You think? To whom could the average Afghan civilian even think to go to apply for redress? Should they have flagged down a passing American convey to plead their case? How long after their fury and grief directed at any American soldier they encountered would it have become an excuse to imagine them a threat?
At whom then should they scream for their justice? The empty sky? At least there’s a chance then one of our drones might be passing by overhead recording them while they cry out.
The general didn’t make the decision on his own, though honesty partially reclaims his soul. Who contributed intel??
Cease the immediate arrogance and cocksurety when origins and outcomes are in question. These drone attack ‘go’ decisions will never be reliable enough to take another chance of allowing these horrific civilian casualties. Being physically removed from the visceral effects of wanton destruction makes continuation all the easier, no surprises. Virtual vs actual damage…make the perpetrators visit the devastation. Loss of empathy leads us to lose the capacity for restraint.
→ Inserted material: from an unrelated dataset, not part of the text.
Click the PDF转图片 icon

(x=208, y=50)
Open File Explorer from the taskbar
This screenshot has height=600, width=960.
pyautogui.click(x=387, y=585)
What I like most about your writing is you go where I am afraid to tread. If I were to say that killing civilians is bad, many would agree. If I say, we should stop all drone strikes, many people would argue that compromises US troops. I have active military officers in my immediate family. I am aware that the US is in a huge arms trade business, and we (US citizens) don't realize or care. The US military is a very wonderous and mighty business and their main objective is to keep spending our tax dollars on weapons, to kill, or to sell. The notion that all these weapons protects us and troops is not the complete picture. I am interested to learn more and if there is any way to make this stop. Do you know of any journalist that are pursing this topic?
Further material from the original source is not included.